We have all felt overwhelmed from time to time. Feeling “flooded” is a nice, polite way psychologists describe our situation when we feel we have reached a final breaking point in relationships, careers, and other endeavors.
There is no denying that our experiences in the home, school, workplace, and community continue to grow more complex and create new challenges for all of us to reach our hopes and dreams.
As our situations continue to get more challenging, the principles we rely on to keep moving forward in our journey do not change. As we guide our thoughts, decisions, and actions based on principles such as courage, perseverance, loyalty, and faith, we will more often than not, make the most effective choices to address the complex reality we are all facing. Techniques may change, but principles are timeless and universal to support our cause.
Throughout history, as the challenges seemed to grow greater, principle-based actions of individuals and movements rose to the occasion to overcome. If we all took a moment to reflect on our own story, I am confident we would find times where we faced seemingly insurmountable challenges and managed to overcome.
However, there has always be one clear warning sign that if not addressed, will turn a near term derailment into a permanent loss in the pursuit of our goals. This warning sign is a more formidable obstacle in achieving our goals than the actual challenge we face. This clear warning sign is when our thoughts, decisions, and actions are guided by the phrase, “I just don’t care anymore.”
Apathy is the real enemy in the long journey to pursue our hopes and dreams.
When we come to the point of not caring about the important issues within our families, the challenges of our chosen profession, the pursuit of education throughout our lives, or service in our communities, then the battle is over. Sun Tzu said, “Every battle is won or lost before it’s ever fought.”
As we continue on our journey to build and strengthen our character, we must continue to care about the things that matter most, even in the face of extreme difficulty and struggle.
Here a few thoughts to identify and address apathy before it gets a tight grip on us:
- Self-Assessment: No one knows our inner thoughts, but us. It is critical that we “look in the mirror” and continue to assess the genesis of our own thoughts that drive our decisions and actions. An honest self-assessment is our best tool to identify apathy in our mindset.
- Choices: We can only effectively give our energy to a few causes. The world is too challenging to give partial effort and expect to make a difference. We need the discipline to clearly choose whether to go “all in” or don’t go at all. In today’s vernacular, my kids would say, “Go big or go home.” We should determine what we care about most and act accordingly.

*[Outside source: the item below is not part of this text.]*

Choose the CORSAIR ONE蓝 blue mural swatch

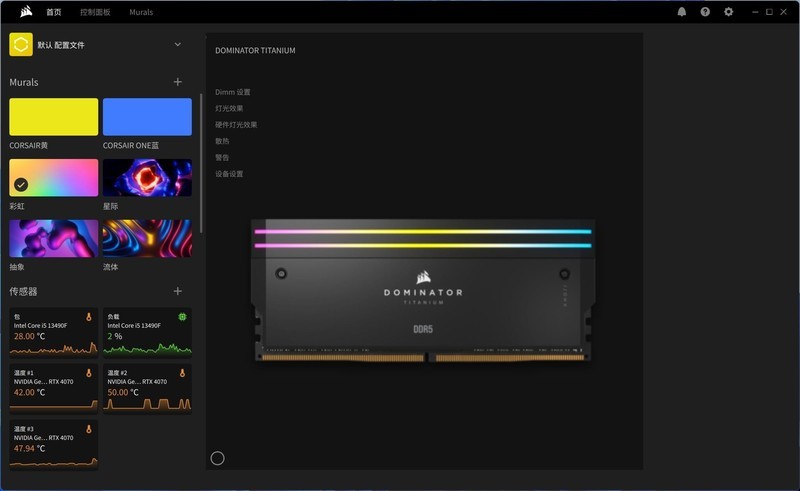147,117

- Long-term: There is no cause worth pursuing that will have an “overnight success.” There will always be a series ups and downs…sometimes extreme ups and downs. It is important we don’t get too elated or too down in the short run but focus on staying the course and caring throughout the long journey to reach our hopes and dreams.
- Observation and Action: Be on the lookout for this clear warning sign in others. Apathy can metastasize like a cancer within families, the workplace, and our communities. We all need some courage to have the difficult conversation when we see apathy in others and share an encouraging word about the importance of addressing it and overcoming for the good of the family, the team, or community.
As we continue to guide our thoughts, decisions, and actions by principles such as sacrifice, commitment, and understanding, we will build and strengthen our character and Character Creates Opportunity for us to keep apathy out of our lives and away from those we care about most.